Geometry-preserving Embeddings: Dimensionality Reduction Techniques for Information Representation


Date
Oct 7, 2018 — Oct 10, 2018
Location
Athens, Greece

Summary: Recent developments in compressed sensing, machine learning and dimensionality reduction have reinvigorated interest in the theory and applications of embeddings. Embeddings are transformations of signals and sets of signals that approximately preserve some aspects of the geometry of the set, while reducing the complexity of handling such signals. For example, Johnson-Lindenstrauss (JL) embeddings–one of the earliest and most celebrated embedding constructions–provide tools for significant dimensionality reduction, agnostic to the data. Recent literature has significantly expanded the range of embedding constructions available, often departing from the linearity of JL’s method, to achieve different goals. This recent literature has shown that properly designed embeddings are a powerful tool for efficient information representation.

Our goal with this tutorial is to expose all this body of work, the available solutions, the theoretical underpinnings and practical considerations, as well as the problems still open in the field. We will provide a wide treatment of the topic, drawn both from our extensive work in the area, as well as other literature available in the field. Our objective is also to provide a well-balanced presentation of both theory and practice, guided by intuitive explanations, assuming only minimal background on dimensionality reduction and embedding theory.

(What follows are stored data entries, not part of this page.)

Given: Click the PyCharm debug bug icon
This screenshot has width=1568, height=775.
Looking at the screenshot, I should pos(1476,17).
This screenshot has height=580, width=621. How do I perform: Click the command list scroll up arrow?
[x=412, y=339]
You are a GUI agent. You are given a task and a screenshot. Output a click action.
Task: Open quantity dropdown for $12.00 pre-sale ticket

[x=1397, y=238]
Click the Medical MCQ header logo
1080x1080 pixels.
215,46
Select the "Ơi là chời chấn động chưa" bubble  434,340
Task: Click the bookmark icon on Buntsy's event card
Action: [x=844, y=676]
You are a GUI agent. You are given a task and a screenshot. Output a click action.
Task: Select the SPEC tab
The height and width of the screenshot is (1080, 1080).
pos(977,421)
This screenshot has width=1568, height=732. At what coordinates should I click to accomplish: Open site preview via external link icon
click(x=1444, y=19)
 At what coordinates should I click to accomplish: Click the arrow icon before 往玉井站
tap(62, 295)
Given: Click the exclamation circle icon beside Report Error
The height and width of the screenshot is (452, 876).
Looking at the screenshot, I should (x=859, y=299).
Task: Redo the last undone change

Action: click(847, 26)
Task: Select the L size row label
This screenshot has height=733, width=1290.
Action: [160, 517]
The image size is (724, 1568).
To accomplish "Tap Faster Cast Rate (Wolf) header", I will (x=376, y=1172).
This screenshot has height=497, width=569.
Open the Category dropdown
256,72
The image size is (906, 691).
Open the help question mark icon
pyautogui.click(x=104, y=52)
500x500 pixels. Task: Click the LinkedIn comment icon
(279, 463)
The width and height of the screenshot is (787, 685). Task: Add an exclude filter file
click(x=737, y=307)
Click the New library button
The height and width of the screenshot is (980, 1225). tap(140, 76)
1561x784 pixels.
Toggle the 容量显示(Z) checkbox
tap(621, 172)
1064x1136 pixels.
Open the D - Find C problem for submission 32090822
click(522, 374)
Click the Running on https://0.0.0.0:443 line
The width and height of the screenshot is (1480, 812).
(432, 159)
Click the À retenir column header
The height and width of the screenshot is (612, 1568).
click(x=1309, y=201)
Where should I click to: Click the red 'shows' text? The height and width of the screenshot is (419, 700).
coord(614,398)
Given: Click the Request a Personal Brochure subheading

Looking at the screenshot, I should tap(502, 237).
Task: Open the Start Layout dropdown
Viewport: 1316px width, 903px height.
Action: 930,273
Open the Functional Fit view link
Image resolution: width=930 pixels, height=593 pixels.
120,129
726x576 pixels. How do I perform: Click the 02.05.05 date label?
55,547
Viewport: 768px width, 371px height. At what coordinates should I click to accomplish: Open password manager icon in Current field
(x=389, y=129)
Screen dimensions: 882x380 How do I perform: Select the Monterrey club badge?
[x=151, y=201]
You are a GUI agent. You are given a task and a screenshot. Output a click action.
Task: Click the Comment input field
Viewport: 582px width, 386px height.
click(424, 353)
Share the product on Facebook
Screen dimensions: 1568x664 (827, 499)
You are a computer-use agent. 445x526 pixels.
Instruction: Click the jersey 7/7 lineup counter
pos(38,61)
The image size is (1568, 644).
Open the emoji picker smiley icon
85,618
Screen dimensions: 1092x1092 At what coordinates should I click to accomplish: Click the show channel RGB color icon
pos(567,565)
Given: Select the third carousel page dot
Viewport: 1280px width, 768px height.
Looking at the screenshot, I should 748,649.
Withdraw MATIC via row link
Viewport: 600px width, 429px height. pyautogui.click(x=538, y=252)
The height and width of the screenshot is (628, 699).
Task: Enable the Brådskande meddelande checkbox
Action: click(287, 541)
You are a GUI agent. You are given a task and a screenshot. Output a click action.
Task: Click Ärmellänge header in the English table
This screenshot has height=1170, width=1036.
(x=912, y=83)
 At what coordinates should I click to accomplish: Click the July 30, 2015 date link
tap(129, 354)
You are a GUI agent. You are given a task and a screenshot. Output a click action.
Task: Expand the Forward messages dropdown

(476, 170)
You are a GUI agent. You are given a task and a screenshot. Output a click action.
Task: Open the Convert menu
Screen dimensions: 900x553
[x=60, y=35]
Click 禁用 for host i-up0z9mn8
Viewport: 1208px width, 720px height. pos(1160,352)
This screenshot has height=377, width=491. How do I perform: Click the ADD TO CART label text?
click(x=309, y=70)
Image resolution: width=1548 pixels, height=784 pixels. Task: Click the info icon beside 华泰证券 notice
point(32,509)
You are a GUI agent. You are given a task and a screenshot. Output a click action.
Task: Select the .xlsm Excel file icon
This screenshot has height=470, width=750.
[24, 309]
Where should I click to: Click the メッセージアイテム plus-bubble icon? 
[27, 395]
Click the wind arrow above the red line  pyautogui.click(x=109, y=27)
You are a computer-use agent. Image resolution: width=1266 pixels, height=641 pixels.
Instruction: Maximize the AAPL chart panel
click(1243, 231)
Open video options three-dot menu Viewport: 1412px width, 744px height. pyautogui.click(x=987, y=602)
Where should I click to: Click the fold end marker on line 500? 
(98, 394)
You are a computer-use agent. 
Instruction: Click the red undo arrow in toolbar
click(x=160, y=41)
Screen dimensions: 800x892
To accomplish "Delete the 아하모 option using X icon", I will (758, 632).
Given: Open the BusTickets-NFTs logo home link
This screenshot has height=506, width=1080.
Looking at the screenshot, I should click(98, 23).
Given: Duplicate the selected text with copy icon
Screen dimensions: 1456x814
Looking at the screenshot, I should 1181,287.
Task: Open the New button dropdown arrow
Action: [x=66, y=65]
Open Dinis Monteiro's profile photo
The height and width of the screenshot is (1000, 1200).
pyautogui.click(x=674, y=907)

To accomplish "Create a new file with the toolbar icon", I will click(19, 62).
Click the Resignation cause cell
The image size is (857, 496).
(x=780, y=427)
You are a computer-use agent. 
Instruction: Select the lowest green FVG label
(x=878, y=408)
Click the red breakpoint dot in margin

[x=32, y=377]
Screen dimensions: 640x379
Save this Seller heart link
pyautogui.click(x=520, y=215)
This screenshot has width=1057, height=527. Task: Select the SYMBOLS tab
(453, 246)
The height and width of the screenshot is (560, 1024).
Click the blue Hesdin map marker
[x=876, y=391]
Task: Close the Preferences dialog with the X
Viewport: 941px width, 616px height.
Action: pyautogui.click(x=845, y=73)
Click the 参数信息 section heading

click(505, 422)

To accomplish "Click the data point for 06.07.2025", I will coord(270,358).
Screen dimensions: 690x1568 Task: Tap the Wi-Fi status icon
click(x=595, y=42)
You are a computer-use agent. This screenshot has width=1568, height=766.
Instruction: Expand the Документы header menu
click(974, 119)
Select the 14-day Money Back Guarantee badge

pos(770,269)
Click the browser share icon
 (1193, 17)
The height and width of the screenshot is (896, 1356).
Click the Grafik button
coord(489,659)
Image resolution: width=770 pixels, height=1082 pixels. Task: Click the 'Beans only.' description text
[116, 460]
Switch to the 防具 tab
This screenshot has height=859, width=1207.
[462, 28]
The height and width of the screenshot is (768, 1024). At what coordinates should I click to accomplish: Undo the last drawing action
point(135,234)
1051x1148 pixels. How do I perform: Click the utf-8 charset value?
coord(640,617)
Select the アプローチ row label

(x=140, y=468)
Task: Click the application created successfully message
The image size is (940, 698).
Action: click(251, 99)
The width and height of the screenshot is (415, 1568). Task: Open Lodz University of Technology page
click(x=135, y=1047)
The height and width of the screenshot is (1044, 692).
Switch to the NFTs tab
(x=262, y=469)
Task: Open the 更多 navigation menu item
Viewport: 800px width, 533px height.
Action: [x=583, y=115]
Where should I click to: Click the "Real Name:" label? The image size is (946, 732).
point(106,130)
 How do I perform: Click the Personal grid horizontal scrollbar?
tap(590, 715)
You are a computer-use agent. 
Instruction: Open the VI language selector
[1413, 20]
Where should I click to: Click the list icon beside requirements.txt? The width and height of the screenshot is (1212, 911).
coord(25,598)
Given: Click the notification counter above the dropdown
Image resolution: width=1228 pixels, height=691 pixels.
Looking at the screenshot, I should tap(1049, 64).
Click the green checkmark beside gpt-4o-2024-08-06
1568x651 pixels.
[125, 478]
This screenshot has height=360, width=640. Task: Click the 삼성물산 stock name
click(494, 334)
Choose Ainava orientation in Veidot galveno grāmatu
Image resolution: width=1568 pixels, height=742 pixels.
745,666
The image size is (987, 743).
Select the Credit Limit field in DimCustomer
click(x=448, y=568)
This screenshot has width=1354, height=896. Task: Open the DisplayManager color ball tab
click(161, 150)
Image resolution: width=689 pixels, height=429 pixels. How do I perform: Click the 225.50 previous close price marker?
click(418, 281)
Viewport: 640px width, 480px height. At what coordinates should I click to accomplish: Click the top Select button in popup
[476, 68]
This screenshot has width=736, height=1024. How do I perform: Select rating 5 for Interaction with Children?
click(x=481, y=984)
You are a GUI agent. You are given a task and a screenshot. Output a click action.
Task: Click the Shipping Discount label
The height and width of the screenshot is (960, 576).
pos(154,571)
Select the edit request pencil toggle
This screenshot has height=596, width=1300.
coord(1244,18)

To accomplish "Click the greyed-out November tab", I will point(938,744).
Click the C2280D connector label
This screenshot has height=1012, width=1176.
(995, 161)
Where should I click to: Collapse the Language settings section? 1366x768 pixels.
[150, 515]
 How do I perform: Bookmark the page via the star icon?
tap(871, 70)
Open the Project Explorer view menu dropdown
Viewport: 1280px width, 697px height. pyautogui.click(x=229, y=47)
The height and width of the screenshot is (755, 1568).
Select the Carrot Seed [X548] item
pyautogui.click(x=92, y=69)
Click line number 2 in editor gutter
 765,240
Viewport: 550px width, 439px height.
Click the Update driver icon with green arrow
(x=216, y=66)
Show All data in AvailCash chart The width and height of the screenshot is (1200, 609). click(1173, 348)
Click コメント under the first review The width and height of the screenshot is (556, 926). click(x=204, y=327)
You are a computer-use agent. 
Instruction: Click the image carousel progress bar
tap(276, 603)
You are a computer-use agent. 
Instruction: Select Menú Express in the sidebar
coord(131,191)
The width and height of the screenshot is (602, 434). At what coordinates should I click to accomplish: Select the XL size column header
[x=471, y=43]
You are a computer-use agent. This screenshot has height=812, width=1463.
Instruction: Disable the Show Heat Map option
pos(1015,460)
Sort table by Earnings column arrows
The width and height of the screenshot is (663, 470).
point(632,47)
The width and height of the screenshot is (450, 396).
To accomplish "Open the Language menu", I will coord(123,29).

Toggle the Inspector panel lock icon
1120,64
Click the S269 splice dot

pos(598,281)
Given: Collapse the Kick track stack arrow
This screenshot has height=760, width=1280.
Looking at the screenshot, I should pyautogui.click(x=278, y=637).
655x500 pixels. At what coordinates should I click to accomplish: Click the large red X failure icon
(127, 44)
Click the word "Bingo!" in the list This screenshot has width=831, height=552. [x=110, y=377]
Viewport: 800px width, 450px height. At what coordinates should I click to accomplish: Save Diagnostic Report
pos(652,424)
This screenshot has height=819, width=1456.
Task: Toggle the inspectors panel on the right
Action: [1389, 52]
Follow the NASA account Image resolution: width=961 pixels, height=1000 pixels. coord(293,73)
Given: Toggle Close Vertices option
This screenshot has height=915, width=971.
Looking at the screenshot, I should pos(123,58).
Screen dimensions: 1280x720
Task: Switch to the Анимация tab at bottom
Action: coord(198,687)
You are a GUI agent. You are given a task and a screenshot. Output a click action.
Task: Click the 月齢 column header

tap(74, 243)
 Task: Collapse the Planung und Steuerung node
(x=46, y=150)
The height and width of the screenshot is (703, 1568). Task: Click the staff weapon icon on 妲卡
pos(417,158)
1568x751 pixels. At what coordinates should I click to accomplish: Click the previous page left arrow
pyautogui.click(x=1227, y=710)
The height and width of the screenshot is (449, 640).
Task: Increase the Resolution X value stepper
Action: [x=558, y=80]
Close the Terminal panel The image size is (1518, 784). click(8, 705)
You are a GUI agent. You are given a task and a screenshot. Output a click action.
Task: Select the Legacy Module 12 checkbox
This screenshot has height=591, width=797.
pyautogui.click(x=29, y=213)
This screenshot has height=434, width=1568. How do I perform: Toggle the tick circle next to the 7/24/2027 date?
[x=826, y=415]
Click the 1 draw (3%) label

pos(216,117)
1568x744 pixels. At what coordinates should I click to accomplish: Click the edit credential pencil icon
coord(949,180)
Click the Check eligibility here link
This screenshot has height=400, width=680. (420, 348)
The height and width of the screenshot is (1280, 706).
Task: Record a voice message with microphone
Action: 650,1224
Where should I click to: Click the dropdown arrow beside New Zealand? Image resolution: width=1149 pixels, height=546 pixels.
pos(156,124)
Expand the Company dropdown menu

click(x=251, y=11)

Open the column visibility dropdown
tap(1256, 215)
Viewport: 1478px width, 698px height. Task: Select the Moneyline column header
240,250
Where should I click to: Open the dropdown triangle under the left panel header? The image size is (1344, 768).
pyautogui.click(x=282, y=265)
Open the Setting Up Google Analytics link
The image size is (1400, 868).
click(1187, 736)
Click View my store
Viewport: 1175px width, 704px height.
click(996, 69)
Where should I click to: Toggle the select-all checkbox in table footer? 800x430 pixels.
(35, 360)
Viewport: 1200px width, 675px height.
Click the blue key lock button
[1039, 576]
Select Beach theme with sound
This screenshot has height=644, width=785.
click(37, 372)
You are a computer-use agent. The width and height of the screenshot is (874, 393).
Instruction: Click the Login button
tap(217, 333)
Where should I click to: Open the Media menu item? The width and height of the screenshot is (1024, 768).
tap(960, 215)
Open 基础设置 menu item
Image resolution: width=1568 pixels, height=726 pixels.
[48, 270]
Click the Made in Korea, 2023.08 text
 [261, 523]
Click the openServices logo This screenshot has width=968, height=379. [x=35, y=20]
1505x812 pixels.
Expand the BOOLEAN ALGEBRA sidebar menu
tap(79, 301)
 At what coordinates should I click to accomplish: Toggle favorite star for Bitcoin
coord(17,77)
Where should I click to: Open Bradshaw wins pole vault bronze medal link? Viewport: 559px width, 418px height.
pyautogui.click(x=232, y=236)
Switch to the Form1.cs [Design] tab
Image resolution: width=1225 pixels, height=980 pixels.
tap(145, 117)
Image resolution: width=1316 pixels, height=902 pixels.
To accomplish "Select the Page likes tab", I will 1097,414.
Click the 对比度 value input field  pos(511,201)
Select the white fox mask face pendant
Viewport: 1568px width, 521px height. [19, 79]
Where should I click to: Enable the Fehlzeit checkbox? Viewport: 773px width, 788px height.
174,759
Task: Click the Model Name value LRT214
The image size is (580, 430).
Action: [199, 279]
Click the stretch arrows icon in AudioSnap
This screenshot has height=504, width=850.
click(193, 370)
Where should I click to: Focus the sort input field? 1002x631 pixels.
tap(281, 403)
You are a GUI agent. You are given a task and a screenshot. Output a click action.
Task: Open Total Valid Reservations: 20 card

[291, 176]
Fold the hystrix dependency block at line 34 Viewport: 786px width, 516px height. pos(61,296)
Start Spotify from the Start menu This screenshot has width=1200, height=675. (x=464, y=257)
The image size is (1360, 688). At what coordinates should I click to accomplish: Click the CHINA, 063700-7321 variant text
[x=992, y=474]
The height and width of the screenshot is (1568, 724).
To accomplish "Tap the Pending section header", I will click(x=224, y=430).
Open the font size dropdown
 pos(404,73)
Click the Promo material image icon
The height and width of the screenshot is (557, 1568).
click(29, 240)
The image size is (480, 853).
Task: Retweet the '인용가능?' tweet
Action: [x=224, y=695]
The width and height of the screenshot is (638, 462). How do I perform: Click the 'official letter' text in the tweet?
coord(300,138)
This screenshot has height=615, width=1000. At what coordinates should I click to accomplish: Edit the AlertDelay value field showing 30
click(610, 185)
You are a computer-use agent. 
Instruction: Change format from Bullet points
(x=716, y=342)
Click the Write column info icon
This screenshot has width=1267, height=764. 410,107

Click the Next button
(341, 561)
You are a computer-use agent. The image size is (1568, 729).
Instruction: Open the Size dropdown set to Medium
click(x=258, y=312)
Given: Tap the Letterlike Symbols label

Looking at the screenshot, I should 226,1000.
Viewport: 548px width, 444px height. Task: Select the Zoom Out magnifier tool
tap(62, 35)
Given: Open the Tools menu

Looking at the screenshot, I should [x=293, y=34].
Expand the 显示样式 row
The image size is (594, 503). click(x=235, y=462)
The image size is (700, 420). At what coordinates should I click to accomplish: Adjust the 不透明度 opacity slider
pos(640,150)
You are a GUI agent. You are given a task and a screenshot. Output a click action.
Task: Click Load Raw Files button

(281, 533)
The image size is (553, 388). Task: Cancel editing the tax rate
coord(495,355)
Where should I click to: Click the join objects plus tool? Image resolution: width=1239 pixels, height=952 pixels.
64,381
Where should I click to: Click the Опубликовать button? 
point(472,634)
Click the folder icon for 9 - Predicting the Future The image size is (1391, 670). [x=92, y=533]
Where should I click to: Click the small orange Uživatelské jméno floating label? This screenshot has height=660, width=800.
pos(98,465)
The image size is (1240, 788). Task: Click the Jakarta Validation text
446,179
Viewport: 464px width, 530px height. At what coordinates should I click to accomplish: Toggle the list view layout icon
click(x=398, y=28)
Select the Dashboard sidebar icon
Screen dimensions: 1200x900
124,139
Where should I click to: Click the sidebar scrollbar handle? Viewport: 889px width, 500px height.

More precisely, the tutorial aims to overview the fundamentals of embedding constructions, starting with the foundational work of Johnson and Lindenstrauss, and developing the general framework of randomized constructions. We will discuss different embedding goals, including distance and local geometry preservation, locality sensitive hashing (LSH), kernel machine implementation, and feature quantization, among others. We will also explore different applications in, e.g., classification, detection, and feature compression. Although our focus is on randomized, universal and data-agnostic constructions, we will also explore JL-style constructions that learn from the data geometry, to further improve performance at the expense of universality. The tutorial will conclude with discussion of the open problems in the area, future trends and promising research directions.